2.     Ma non si tratta solo di sotterfugi. C’è un pericolo ben più grande. Gesù infatti chiede una moneta. Ed essi gli presentarono un denaro. Nel conio c’era l’effige di Tiberio con la scritta pontifex maximus. Ora Gesù si trovava nel tempio e in tale luogo quella moneta non poteva entrare: Israele sa bene che c’è un unico Dio e che gli imperatori non devono prenderne il posto. All’ingresso del tempio c’erano infatti i cambiavalute. Come dunque quella moneta è rimasta nelle tasche di qualcuno? Ecco il vero pericolo: che il tuo Dio sia il soldo. Il vangelo ti dà fastidio, elimini chi te lo ricorda e non ti rendi conto che qualcun altro prende il posto di Dio, diventa il tuo nuovo vangelo. Che cosa c’è a fronte alla tentazione di alcuni nostri ragazzi di interrompere un cammino universitario? Non c’è l’incapacità o l’assenza di prospettive occupazionali, ma il confronto con i coetanei e la ricerca di un’immediata disponibilità economica che consente di avere i 50 o i 100 euro per il sabato sera. Che cosa ti muove nella vita? Che valori indichi? Che moneta metti in tasca di tuo figlio? Quando capitano certe morti siamo tutti costernati, ma non basta. Dobbiamo lavorare a monte e indicare una valuta diversa da quella che sembra prevalere sul mercato del mondo. Perché non c’è quell’unico mercato e c’è il rischio di investire in chi ti promette di arricchire e in realtà ti rende succube. Smaschera l’imperatore.

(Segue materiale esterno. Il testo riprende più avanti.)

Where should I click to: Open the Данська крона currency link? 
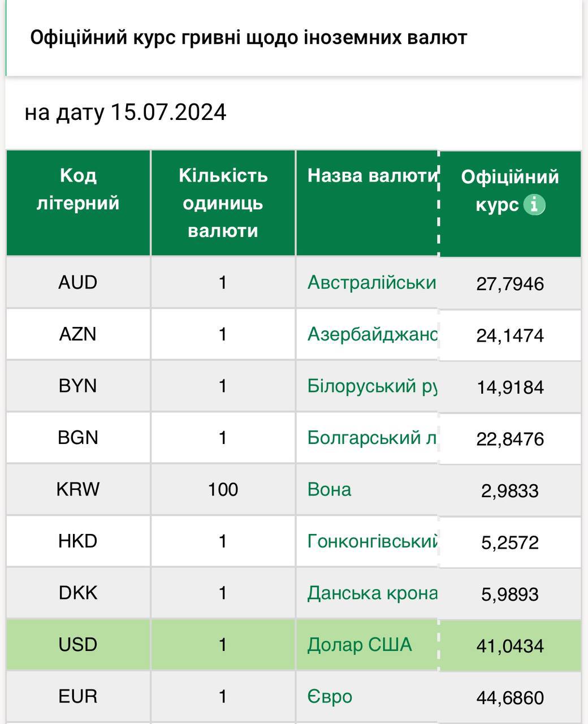click(x=372, y=593)
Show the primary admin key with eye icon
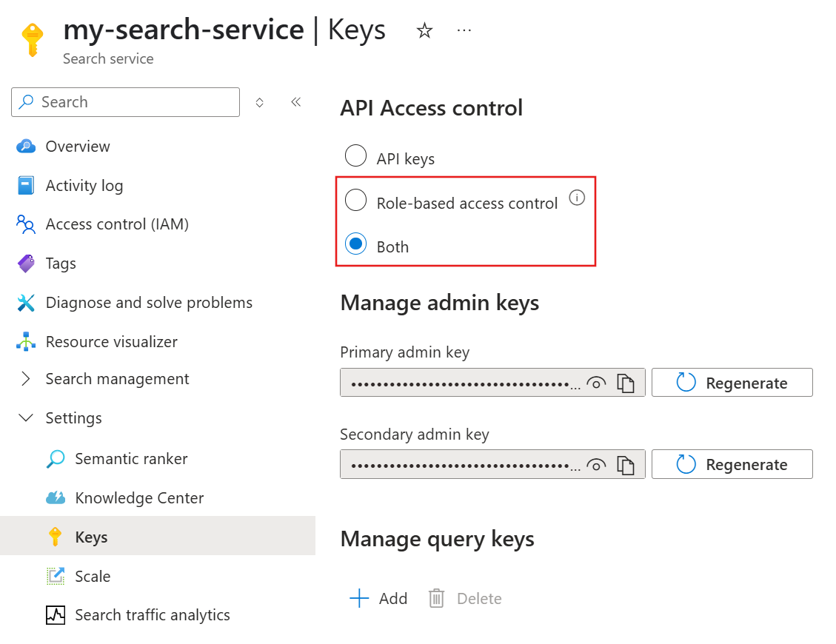Viewport: 836px width, 644px height. click(x=596, y=383)
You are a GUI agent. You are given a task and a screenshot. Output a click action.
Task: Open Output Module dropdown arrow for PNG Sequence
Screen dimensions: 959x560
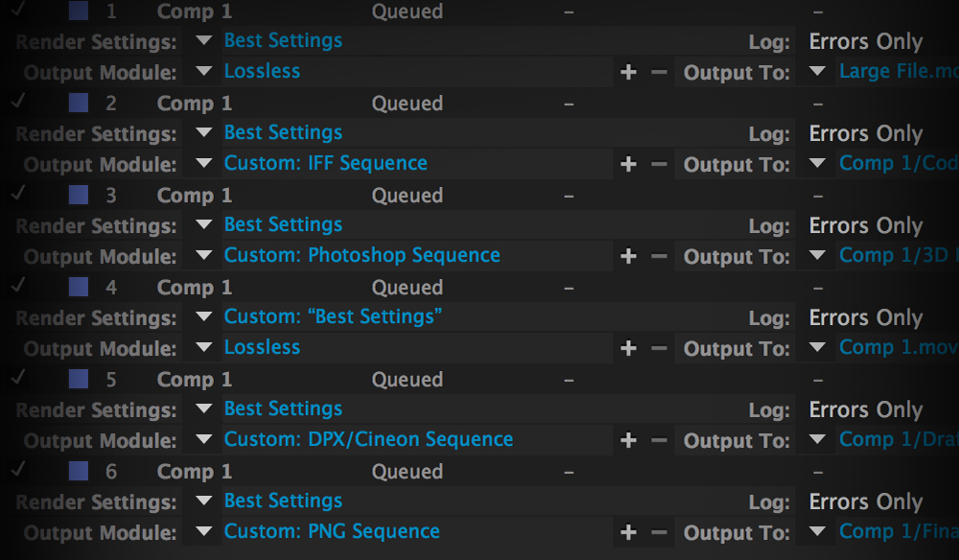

3.    Ma non si tratta di fare rivoluzioni, né di porre alternative. Ci sono due ordini da riconoscere. A Cesare ciò che è di Cesare e a Dio ciò che è di Dio. E non sono speculari. Non si tratta infatti di dare ma di rendere, di restituire: e ciò che appartiene a Cesare non è ciò che appartiene a Dio.  Gesù non misconosce l’esigenza di fare i conti con la storia e neppure con un’economia, uno stato, un sistema fiscale. Ma l’effige di Cesare va legata alla ricerca di un’altra immagine, quella che Dio imprime nel volto di ogni uomo, specie nel caso in cui Cesare perda di vista l'uomo e si fissi sulla sua immagine o sulle sue tasse. Restituisci sempre l'uomo alla sua dignità: del suo lavoro, dei suoi legami, della sua terra, Non cadere nella trappola di chi vuole cancellare tale immagine, perché c’è il rischio di non riconoscerla più neppure in te. Giornata Missionaria Mondiale che cos’è? È dare aiuto economico, certo, ma è soprattutto dire ad ogni uomo che è immagine di Dio, che porta impresso i riflessi dell’onnipotente. I cristiani nel mondo sono di questa umanità buona e contro ogni tranello la diffondono e la difendono.